“To understand titanium levitation, you must first understand levitation.”
“I do,” I said.
“Do you?”
“I do.”
“Show me,” Chevron said.
“What?”
“Levitate right here, right now,” Chevron demanded.
I wasn’t one for demands, neither given nor received—I preferred requests. Requests and proclamations. But this was neither. The tone was off. The demand insulting. So I refused it. Outright.
“I refuse,” I said.
“Do you?”
“I refuse to levitate,” I repeated. And I very well meant it.
Macie laughed. “You couldn’t levitate if you wanted to.”
“Well, I don’t want to—so the issue is moot.” I crossed my arms…
And was suddenly airborne.
Now, a very wise man once said the key to flying is to throw yourself at the ground and miss—but levitation wasn’t missing so much as being missiled from the ground altogether. The feeling was one of a bounce without a spring, of the wind being knocked out of you and then—of a sudden—being in the wind. And I was in the wind, now—rising rather uncomfortably high into the trees. At fifteen feet, the tops of people’s heads appear strange—too flat, or too round, or too shiny. At twenty, the ground becomes the strange one—patterns start to knit together: you see how this tree root connects with that one; how that path turns into this one; how grass blades melt into a lawn. At thirty—well, at thirty the air itself begins to shake; breathing is difficult. Your voice quivers and you feel as a body feels when it plunges into cold water—alone in the universe and utterly surrounded at the very same time. Thirty five feet and the screaming begins. So it began with me.
For a good while I listened to the scream more than anything else. I was sure of nothing but that the screaming was my own. Then, it wasn’t: “You’ve got it now, Kelvin!” I looked down—far, far down, and the far-down Chevron looked back up at me. He was screaming with laughter.

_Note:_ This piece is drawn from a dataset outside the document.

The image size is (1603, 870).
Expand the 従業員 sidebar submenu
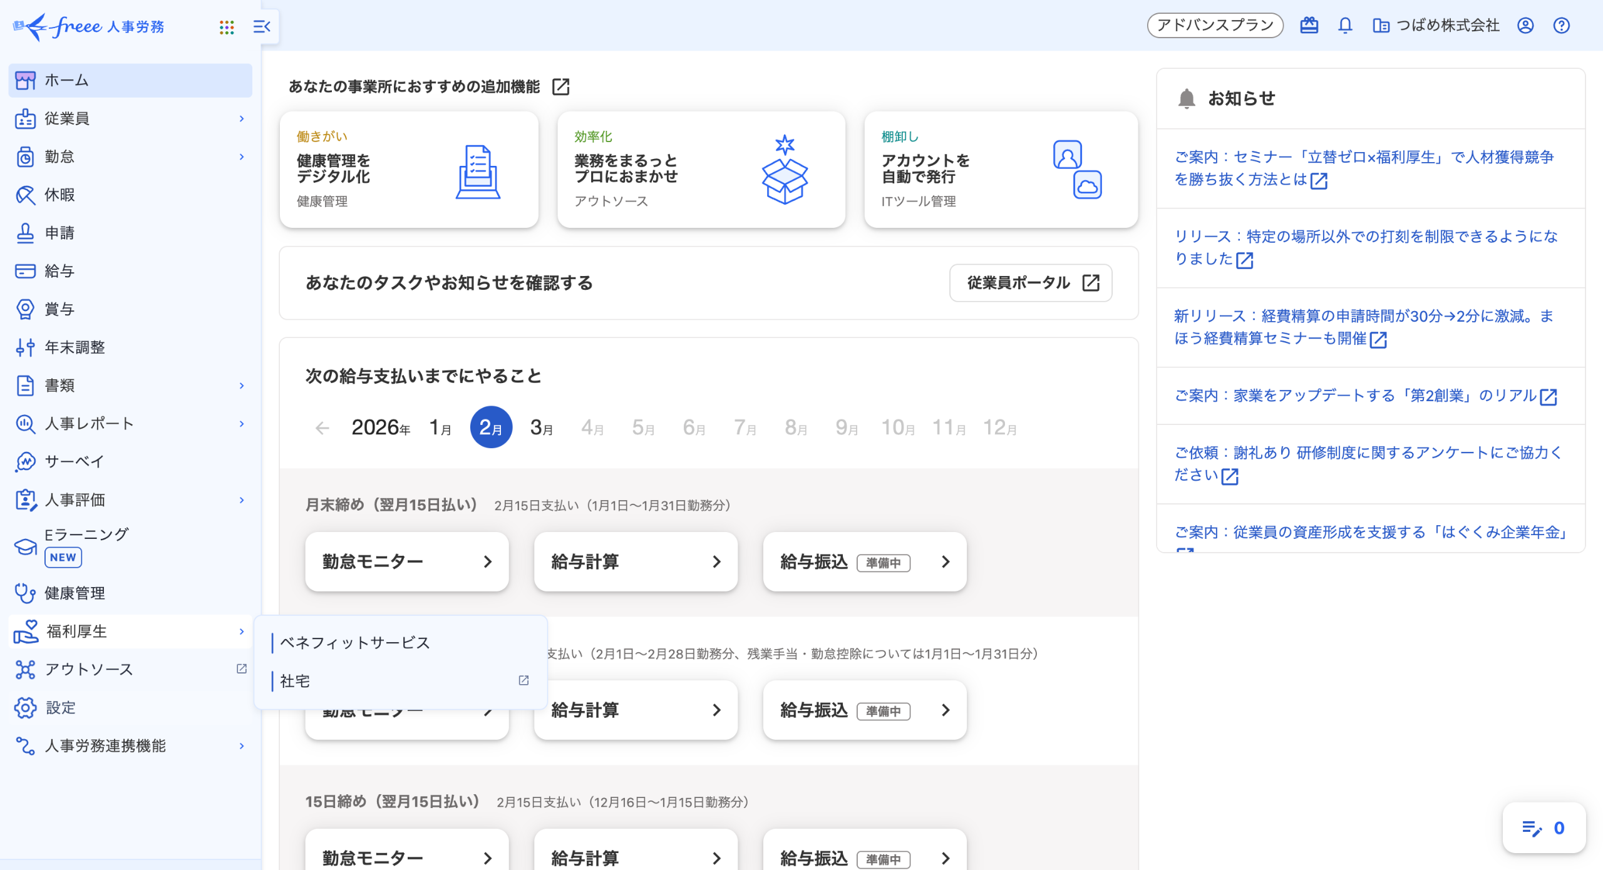click(242, 118)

“I hope you are pleased with yourself!” I shouted.
This only increased his screaming. “I am pleased with you!”
“Please! Please!” The Ambassador said in an all-too-pleasing tone. In the tone of a request. “Explain to him why you believe titanium levitation does not work right.”

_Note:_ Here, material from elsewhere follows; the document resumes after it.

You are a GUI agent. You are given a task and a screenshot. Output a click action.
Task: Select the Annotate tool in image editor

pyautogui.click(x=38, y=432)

Chevron looked nervously at the Ambassador. “I didn’t mean that it did not work right, I meant—”
“Please! Please!” The Ambassador repeated. “Explain.”

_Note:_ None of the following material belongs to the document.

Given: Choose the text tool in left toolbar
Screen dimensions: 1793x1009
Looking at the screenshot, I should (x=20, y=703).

“You see,” Chevron started. “Everywhere throughout the land, the Ambassador has laid at various depths a coil of titanium piping—”
“In some places just a wire,” the Ambassador noted.
“In some places just a wire—and down this wire and piping is sent a tremendous charge of pseudo-electrical current. The current vibrates at a certain frequency of…what is the frequency, Ambassador?”
“20 nits per…no, 20 thousand vibrations a…or is it 20 an hour so every 24…you know, I’m not certain.”
“The current vibrates at a certain uncertain frequency,” Chevron continued. “One that compliments the vibrational frequency of all matter in the vicinity. Compliments it—or rejects it. Depending on the master approval list. Isn’t that right, Ambassador?”
“Plus or minus a few objects, yes.” The Ambassador confirmed.
"Objects that are approved adhere to the ground just as gravity would like," Chevron said.
"Objects that aren't approved are repelled from the ground just as I would like," the Ambassador said.
“Unless they're eggs,” Macie interjected...And immediately rejected.
The Ambassador shot a glance her way. Had he found us out at last? Had she ruined everything by mentioning the now-confirmed power of eggs over titanium levitation?
Then he looked up at me and smiled: “Oh! You have the eggs; thank goodness!”
He was right! In horror I looked down at the pack I was holding. If the eggs couldn’t resist the power of titanium levitation after all, what hope did civilization have to resist the power of the Ambassador? As I floated there, thirty five feet over the still-strange looking blobs of hair, I tore open my jacket, pulled apart the Tupperware and gazed wide-eyed inside.